Al contrario, han contribuido gozosamente a afianzarlo. Nada ha tenido más prestigio social en este país que el relativismo ideológico imperante en el discurso cultural y periodístico: el culto a la provocación, el humor disolvente, el cinismo pragmático, el cultivo de las flores del mal.

Diversas opciones han intentado, sin embargo, llenar este vacío. Casi todas ellas respondían a un rebote nostálgico, a un instinto regresivo, a la añoranza del cálido hogar paterno.

Se trataba de llenar el vacío presente con las seguridades del pasado. El catolicismo abandonó las veleidades liberales y devino decididamente integrista (y el ímpetu de Juan Pablo II, procedente de un catolicismo en lucha contra el marxismo, contribuyó decisivamente a confirmar el viraje).

Los nacionalismos catalán y vasco apelaron cada vez con más énfasis a la raíz primera: a la tradición, a la tribu, a las piedras antiguas. La historia como fuente de seguridad ante las incertidumbres del presente.

Finalmente, la alianza que protagonizó Aznar entre catolicismo y nacionalismo español evocaba épocas más que estables: autoritarias. Los gestos épicos del pasado contra las melifluas imposturas contemporáneas.

Pero el vacío seguía existiendo en la sociedad española, puesto que los regresos al pasado acostumbran a ser más decorativos que efectivos. Cierto: los nacionalismos se expanden combativamente, tensando las sociedades de manera muy maniquea.

Pero el vacío de las sociedades presentes no se rellena con este tipo de tensiones, si, de repente, nuevos peligros que amenazan con destrozar el sistemaa parecen en el horizonte: invisibles, inquietantes, tremendamente destructivos. Sucedió en Nueva York y después en Madrid.

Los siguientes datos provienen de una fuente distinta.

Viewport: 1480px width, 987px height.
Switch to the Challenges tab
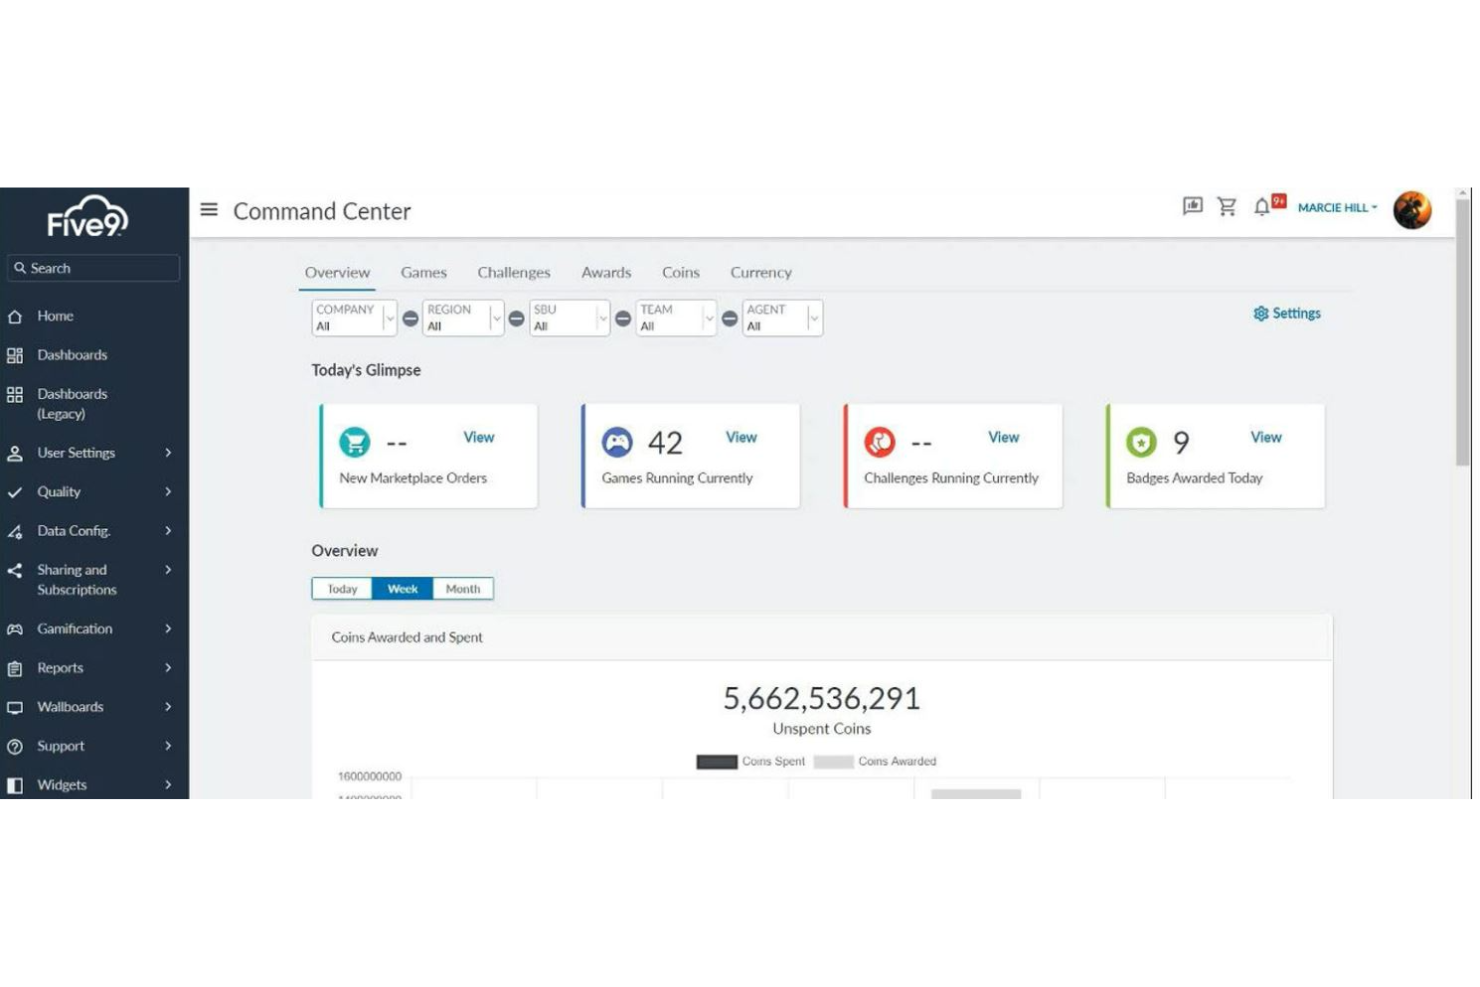[513, 272]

Automáticamente, la inseguridad se convierte en el sentimiento social determinante (hasta el punto que las tensiones nacionalistas parecen miniaturas). De las cenizas de Manhattan y de Atocha emergen los mártires de esta nueva religión laica.

Asustada, la sociedad busca un refugio. No en las vetustas bóvedas eclesiásticas. Sino en las portentosas bóvedas virtuales de la televisión. En el templo de los medios de comunicación contemporáneos es donde ahora se comparte el dolor de las víctimas y se conjuran los miedos modernos.

Algunos políticos, acostumbrados a las formas de gestión ilustrada, racionalista, no se han dado cuenta de ello. El drama del Carmel (a pesar de que no hay propiamente víctimas, sino damnificados) demuestra que la falta de respuesta al impacto sentimental de un desastre acaba eclipsando la gestión técnica del mismo.

Mucho más importante que la promesa de reformar el Carmel, era la necesidad de purgar penitencialmente las responsabilidades. Lo esencial es compartir en el templo mediático el dolor de las víctimas.

Las víctimas se han convertido en el sagrario contemporáneo: en el vínculo simbólico que permite restablecer lazos comunitarios en este presente tan extraño e incierto.